Basics
Drug eruptions are common in the HIV-infected population because of the large number of medications taken by these patients. The most commonly implicated medications are sulfamethoxazole-trimethoprim, to which at least 60% of patients with AIDS develop an allergy, followed by the aminopenicillins.
When the drug allergy causes a typical morbilliform eruption, it is possible to continue the offending medication and treat the patient's symptoms with antihistamines and topical steroids. More serious drug eruptions are characterized by urticaria, mucosal involvement, target lesions, erythroderma, and tenderness of the skin.
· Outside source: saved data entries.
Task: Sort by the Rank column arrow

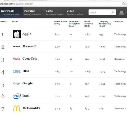Action: point(7,22)
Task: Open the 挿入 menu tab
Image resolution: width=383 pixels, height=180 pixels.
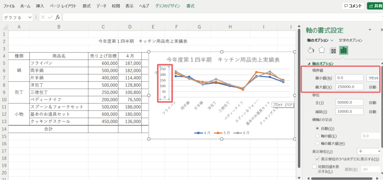Action: click(x=40, y=6)
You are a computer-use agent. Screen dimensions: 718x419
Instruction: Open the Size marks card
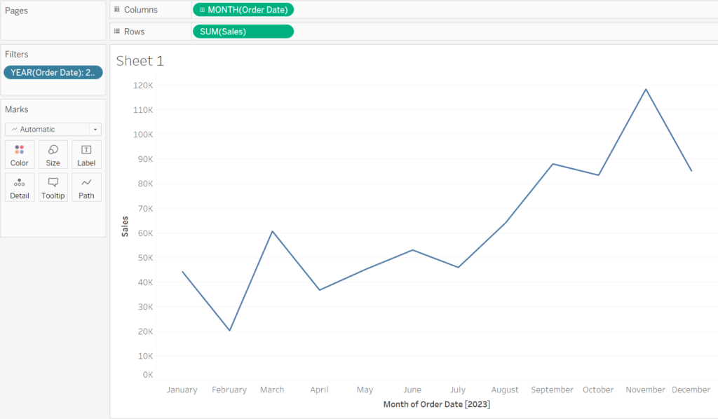tap(53, 155)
Any of these signs or symptoms requires prompt discontinuation of the offending medication.
Mucosal involvement and target lesions are indicative of erythema multiforme or Stevens-Johnson syndrome, whereas erythroderma and skin tenderness are seen in toxic epidermal necrolysis. The non-nucleoside reverse transcriptase inhibitor nevirapine has been associated with severe cases of Stevens-Johnson syndrome. For a complete discussion of drug eruptions, see Chapter 26: Adverse Cutaneous Drug Eruptions.
Basics
Pruritus is a common and troubling symptom in HIV-infected patients. It often has a multifactorial origin.
Many patients use antibacterial or deodorant soaps with the mistaken belief that these will decrease the risk for infection. In fact, these soaps dry the skin and make the patients itchy and more susceptible to cutaneous infection because of the excoriations that results.
Patients may become itchy because of subclinical drug eruptions or as a medication-related side effect.
Patients may be colonized with Staphylococcus aureus, which is known to be a cause of pruritus in HIV-infected patients.